C’est un puissant cri d’alarme contre un « mal ancestral » – selon les mots de Delphine Horvilleur en préface -qui ne cesse de ressurgir. Dans Que faire face à l’antisémitisme ? (Robert Laffont), Bari Weiss analyse les différentes souches du fléau, et s’indigne du déni qui entoure son retour en force dans l’actualité. L’année dernière, cette brillante journaliste, « centriste penchant à gauche », avait démissionné avec fracas du New York Times, dénonçant un climat de censure grandissant chez les progressistes. Entretien.
L’Express : En 2018, une fusillade dans une synagogue de Pittsburgh – la ville où vous avez grandi – faisait 11 morts. Vous écrivez que cette tragédie a complètement changé votre regard sur votre pays. En quoi ?

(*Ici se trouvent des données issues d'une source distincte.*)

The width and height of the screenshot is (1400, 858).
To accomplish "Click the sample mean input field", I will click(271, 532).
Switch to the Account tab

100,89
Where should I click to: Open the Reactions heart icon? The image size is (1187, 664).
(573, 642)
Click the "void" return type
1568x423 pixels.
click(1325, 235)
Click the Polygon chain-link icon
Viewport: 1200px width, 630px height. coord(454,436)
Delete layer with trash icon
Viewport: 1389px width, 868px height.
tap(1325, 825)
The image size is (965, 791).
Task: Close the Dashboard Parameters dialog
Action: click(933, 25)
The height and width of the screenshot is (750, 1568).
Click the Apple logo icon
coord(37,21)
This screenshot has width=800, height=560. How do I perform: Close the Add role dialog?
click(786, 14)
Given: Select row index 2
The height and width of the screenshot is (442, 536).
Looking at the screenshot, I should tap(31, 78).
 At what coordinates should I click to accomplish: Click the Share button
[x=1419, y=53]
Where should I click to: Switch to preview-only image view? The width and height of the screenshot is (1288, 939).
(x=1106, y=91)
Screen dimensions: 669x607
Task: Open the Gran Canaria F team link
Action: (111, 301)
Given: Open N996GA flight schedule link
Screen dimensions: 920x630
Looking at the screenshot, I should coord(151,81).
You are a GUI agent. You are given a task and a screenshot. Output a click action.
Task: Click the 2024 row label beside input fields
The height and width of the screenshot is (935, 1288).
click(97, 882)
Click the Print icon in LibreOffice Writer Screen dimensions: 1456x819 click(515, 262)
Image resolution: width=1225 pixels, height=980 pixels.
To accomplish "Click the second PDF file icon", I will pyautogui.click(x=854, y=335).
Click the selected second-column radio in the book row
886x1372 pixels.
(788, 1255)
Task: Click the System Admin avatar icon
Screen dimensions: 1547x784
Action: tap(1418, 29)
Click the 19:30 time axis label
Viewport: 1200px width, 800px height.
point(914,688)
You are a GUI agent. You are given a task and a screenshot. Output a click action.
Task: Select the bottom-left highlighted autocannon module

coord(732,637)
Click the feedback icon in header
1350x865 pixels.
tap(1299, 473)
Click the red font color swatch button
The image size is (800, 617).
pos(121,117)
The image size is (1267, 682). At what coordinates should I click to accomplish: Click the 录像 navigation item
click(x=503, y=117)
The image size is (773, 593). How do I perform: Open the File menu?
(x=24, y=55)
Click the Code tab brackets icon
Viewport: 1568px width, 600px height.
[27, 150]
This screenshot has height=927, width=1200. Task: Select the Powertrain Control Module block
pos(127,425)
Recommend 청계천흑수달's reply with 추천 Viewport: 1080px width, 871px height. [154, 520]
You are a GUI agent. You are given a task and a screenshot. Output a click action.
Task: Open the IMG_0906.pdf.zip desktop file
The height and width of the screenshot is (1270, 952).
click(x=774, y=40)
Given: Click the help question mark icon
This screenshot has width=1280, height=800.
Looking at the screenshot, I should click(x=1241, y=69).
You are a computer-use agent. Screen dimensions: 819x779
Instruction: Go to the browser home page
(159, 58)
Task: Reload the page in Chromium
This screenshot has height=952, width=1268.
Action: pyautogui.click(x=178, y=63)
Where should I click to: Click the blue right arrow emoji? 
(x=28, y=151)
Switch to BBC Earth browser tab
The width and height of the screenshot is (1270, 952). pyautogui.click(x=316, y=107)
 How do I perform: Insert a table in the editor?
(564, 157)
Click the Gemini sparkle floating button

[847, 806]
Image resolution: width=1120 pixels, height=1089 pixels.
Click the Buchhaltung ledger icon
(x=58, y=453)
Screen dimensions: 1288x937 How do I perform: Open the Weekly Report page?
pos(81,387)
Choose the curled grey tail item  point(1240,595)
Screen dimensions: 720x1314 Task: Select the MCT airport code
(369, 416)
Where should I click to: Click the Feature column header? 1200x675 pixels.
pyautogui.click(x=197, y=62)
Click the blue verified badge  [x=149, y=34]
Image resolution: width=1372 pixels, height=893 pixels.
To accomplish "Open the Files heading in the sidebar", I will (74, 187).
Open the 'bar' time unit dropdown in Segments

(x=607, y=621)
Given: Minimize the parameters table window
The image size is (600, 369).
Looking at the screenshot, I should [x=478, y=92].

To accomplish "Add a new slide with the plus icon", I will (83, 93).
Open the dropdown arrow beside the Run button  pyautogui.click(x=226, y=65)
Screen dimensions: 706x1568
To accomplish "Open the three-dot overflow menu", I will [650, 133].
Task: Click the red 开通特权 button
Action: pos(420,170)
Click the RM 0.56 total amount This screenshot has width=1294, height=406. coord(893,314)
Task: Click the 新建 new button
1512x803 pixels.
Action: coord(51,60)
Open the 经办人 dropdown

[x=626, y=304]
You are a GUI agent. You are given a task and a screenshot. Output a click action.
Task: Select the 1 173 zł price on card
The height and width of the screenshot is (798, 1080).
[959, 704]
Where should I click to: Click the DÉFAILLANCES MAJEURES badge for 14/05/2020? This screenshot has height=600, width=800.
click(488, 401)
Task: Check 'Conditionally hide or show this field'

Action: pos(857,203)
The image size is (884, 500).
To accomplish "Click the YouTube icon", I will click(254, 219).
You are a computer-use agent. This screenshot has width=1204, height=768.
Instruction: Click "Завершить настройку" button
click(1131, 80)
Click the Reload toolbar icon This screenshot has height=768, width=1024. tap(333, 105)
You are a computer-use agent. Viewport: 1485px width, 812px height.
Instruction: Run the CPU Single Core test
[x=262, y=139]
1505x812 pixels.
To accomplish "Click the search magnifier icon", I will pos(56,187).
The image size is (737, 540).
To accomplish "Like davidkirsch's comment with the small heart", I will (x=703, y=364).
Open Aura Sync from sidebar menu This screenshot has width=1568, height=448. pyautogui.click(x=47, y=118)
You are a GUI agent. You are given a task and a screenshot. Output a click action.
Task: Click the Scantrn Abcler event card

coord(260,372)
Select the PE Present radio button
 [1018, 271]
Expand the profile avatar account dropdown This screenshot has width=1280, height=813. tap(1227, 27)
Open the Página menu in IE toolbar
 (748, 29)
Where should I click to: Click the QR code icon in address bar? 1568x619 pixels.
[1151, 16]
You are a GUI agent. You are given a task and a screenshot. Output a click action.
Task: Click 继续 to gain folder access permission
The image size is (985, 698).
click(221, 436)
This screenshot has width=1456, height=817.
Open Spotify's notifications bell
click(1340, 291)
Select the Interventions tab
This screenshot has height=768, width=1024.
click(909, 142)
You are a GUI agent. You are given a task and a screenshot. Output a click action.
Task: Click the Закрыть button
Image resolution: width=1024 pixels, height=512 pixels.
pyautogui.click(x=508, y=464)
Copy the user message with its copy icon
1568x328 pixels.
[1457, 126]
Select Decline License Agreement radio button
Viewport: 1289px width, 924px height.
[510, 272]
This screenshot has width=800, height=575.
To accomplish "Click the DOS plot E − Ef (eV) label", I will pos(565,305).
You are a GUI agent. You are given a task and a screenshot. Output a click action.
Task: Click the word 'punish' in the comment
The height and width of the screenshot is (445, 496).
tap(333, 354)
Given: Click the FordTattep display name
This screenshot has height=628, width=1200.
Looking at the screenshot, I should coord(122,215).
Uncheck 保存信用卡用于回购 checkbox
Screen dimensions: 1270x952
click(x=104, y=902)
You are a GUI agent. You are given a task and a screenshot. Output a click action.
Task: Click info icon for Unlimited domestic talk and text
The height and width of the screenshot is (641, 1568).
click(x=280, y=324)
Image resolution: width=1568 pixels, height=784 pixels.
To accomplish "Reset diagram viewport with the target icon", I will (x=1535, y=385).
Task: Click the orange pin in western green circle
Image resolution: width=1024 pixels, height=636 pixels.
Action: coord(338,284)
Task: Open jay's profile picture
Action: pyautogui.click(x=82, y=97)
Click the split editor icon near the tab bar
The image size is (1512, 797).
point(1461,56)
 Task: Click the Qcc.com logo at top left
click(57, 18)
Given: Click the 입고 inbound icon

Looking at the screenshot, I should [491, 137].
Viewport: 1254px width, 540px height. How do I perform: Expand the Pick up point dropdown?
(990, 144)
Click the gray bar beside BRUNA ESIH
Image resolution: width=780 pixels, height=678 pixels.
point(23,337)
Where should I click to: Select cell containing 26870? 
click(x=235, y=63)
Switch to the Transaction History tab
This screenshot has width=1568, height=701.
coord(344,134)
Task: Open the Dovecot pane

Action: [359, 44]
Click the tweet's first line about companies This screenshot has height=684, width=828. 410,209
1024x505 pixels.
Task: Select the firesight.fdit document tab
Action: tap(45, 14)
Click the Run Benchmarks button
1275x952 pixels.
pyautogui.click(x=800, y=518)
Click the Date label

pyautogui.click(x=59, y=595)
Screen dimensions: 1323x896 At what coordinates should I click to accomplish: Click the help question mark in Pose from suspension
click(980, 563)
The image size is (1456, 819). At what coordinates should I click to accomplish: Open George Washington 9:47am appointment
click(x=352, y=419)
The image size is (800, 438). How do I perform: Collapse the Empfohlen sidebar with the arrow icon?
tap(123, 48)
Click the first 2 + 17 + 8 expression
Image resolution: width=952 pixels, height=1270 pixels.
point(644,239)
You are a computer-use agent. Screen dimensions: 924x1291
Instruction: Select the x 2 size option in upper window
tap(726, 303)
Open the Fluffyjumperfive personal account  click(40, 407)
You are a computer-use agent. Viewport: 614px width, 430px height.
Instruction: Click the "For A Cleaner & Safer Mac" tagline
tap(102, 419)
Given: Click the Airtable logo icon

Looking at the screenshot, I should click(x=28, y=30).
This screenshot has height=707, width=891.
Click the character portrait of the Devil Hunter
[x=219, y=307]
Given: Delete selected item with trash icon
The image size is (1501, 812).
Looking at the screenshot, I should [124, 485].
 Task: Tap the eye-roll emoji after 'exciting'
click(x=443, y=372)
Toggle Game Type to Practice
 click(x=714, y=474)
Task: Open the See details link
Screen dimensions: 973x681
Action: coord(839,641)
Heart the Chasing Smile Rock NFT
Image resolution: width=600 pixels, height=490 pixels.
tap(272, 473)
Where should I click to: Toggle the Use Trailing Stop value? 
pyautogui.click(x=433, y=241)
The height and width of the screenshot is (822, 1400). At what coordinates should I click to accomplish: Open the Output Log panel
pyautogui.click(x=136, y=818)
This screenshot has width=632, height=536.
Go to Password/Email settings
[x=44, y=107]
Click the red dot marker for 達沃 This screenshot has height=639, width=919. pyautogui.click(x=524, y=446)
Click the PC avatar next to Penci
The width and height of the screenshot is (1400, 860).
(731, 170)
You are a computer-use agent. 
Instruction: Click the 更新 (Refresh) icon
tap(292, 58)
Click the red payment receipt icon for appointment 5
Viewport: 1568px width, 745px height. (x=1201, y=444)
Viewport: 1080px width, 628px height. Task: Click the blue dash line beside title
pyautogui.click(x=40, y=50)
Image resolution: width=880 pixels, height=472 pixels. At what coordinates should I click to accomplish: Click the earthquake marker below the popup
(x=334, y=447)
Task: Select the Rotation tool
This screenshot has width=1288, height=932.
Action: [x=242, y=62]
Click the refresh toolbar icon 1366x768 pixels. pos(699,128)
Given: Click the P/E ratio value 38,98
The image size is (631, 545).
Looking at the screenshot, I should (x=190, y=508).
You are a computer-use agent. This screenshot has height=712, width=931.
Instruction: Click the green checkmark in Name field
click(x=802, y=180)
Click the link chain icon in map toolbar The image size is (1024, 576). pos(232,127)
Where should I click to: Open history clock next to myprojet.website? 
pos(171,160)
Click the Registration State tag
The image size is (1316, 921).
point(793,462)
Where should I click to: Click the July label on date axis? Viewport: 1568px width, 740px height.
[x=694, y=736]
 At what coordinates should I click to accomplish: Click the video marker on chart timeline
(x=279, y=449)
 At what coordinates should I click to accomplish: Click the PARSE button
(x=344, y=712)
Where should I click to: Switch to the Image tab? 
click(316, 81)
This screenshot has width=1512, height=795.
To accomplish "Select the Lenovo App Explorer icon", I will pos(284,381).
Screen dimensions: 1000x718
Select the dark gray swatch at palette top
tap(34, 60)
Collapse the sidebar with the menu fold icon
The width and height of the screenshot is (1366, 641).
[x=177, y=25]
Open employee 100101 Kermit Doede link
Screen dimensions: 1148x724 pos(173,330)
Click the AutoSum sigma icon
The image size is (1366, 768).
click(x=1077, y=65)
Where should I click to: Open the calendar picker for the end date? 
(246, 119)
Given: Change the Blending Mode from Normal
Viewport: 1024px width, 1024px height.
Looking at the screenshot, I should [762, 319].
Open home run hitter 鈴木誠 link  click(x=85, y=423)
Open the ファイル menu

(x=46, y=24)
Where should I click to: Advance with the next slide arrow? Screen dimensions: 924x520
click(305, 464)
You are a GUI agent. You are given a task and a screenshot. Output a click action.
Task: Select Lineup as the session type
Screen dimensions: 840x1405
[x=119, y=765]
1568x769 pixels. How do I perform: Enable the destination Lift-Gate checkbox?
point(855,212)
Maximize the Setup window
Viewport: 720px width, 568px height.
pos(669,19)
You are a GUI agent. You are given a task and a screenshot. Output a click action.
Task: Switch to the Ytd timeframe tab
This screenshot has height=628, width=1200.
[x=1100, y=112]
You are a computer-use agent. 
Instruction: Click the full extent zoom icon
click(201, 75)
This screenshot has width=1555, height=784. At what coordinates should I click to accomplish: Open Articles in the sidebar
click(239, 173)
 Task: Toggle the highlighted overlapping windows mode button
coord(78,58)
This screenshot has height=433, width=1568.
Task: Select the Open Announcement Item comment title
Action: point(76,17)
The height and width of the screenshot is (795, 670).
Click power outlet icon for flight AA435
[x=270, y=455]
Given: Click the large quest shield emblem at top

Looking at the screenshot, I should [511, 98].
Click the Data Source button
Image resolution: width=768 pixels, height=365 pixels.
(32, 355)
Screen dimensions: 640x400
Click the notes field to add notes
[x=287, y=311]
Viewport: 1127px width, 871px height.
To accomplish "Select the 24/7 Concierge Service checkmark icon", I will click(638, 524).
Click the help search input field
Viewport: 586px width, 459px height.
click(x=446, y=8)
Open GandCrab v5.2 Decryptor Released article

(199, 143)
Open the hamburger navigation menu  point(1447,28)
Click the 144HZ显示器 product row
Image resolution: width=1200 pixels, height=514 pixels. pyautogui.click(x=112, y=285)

Bari Weiss : Les Américains du XXIème siècle sont comme habitués aux tueries de masse : il y a eu Columbine, Las Vegas, et tant d’autres. Les morts finissent par être une statistique. L’attentat de Pittsburgh, parce qu’il avait lieu à un endroit que je connais par coeur, où vit encore ma famille, m’a réveillée de cette torpeur très américaine face à ces massacres. C’est le premier point.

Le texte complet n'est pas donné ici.